‘I don’t mind tellin’ you,’ she said, ‘that there is a child of that name in the ’ouse, a young girl, at least. Though I don’t rightly know her age, I take her for fourteen or fifteen.’

The old man seemed to consult his recollections.

‘If it’s anyone I’m thinking of,’ he said slowly, ‘she can’t be quite as old as that.’

The woman’s face changed; she looked away for a moment.

‘Well, as I was sayin’, I don’t rightly know her age. Any way, I’m responsible for her. I’ve been a mother to her, an’ a good mother—though I say it myself—these six years or more. I look on her now as a child o’ my own. I don’t know who you may be, mister. P’r’aps you’ve come from abroad?’

‘Yes, I have. There’s no reason why I shouldn’t tell you that I’m trying to find any of my kin that are still alive. There was a married son of mine that once lived somewhere about here. His name was Joseph James Snowdon. When I last heard of him, he was working at a ‘lectroplater’s in Clerkenwell. That was thirteen years ago. I deal openly with you; I shall thank you if you’ll do the like with me.’

‘See, will you just come in? I’ve got a few friends in the front-room; there’s been a death in the ’ouse, an’ there’s sickness, an’ we’re out of order a bit, I’ll ask you to come downstairs.’

It was late in the afternoon, and though lights were not yet required in the upper rooms, the kitchen would have been all but dark save for the fire. Mrs. Peckover lit a lamp and bade her visitor be seated. Then she re-examined his face, his attire, his hands. Everything about him told of a life spent in mechanical labour. His speech was that of an untaught man, yet differed greatly from the tongue prevailing in Clerkenwell; he was probably not a Londoner by birth, and—a point of more moment—he expressed himself in the tone of one who is habitually thoughtful, who, if the aid of books has been denied to him, still has won from life the kind of knowledge which develops character. Mrs. Peckover had small experience of faces which bear the stamp of simple sincerity. This man’s countenance put her out. As a matter of course, he wished to overreach her in some way, but he was obviously very deep indeed. And then she found it so difficult to guess his purposes. How would he proceed if she gave him details of Jane’s history, admitting that she was the child of Joseph James Snowdon? What, again, had he been told by the people of whom he had made inquiries? She needed time to review her position.

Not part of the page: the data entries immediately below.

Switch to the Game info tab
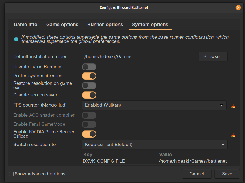245x183 pixels. pyautogui.click(x=25, y=25)
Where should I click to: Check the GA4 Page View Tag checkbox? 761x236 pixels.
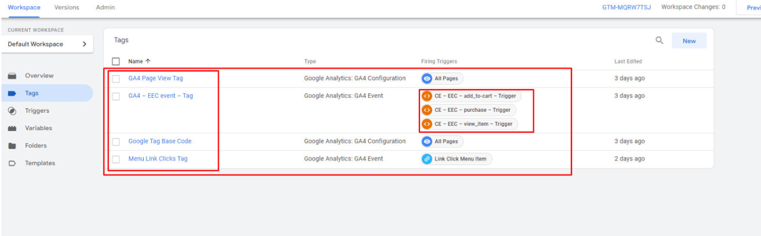pos(116,79)
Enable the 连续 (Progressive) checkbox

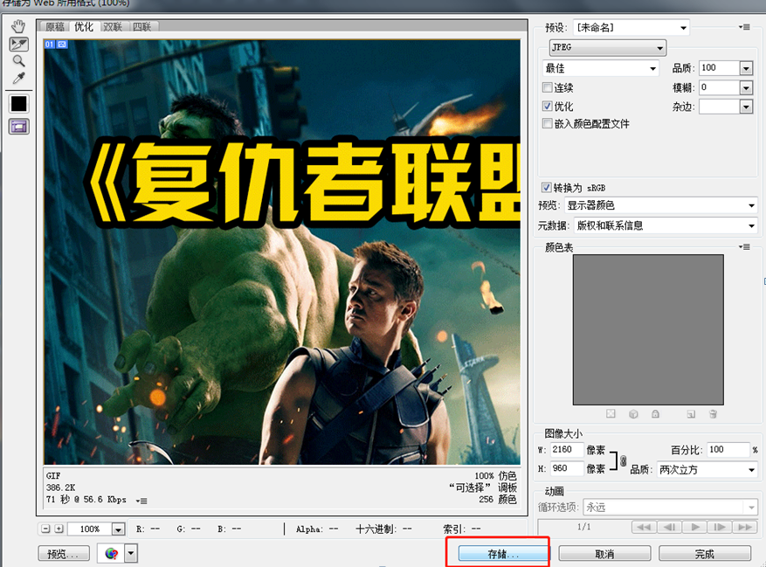tap(549, 87)
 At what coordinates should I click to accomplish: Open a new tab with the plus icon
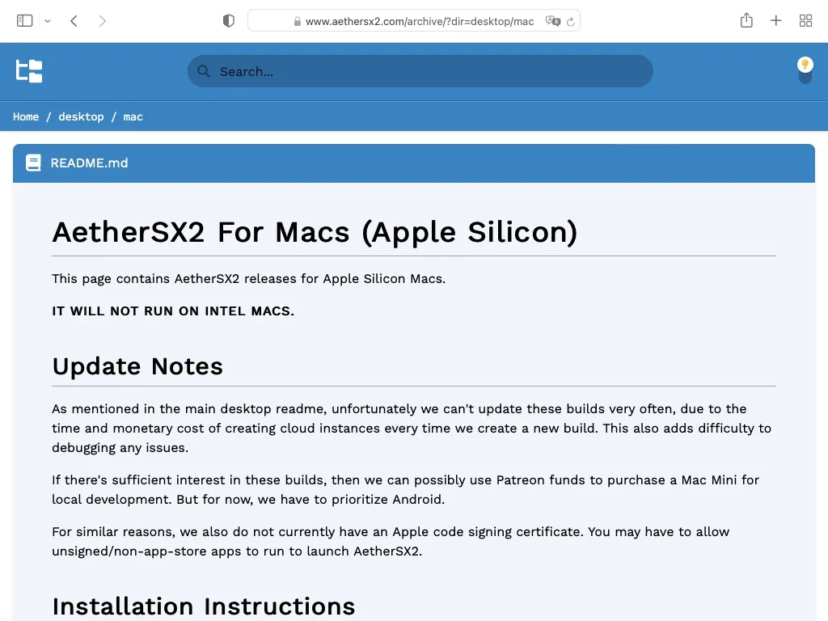(x=775, y=20)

‘As I was sayin’,’ she resumed, poking the fire, ‘I’ve been a mother to her these six years or more, an’ I feel I done the right thing by her. She was left on my ’ands by them as promised to pay for her keep; an’ a few months, I may say a few weeks, was all as ever I got. Another woman would a sent the child to the ‘Ouse; but that’s always the way with me; I’m always actin’ against my own interesses.’

‘You say that her parents went away and left her?’ asked the old man, knitting his brows.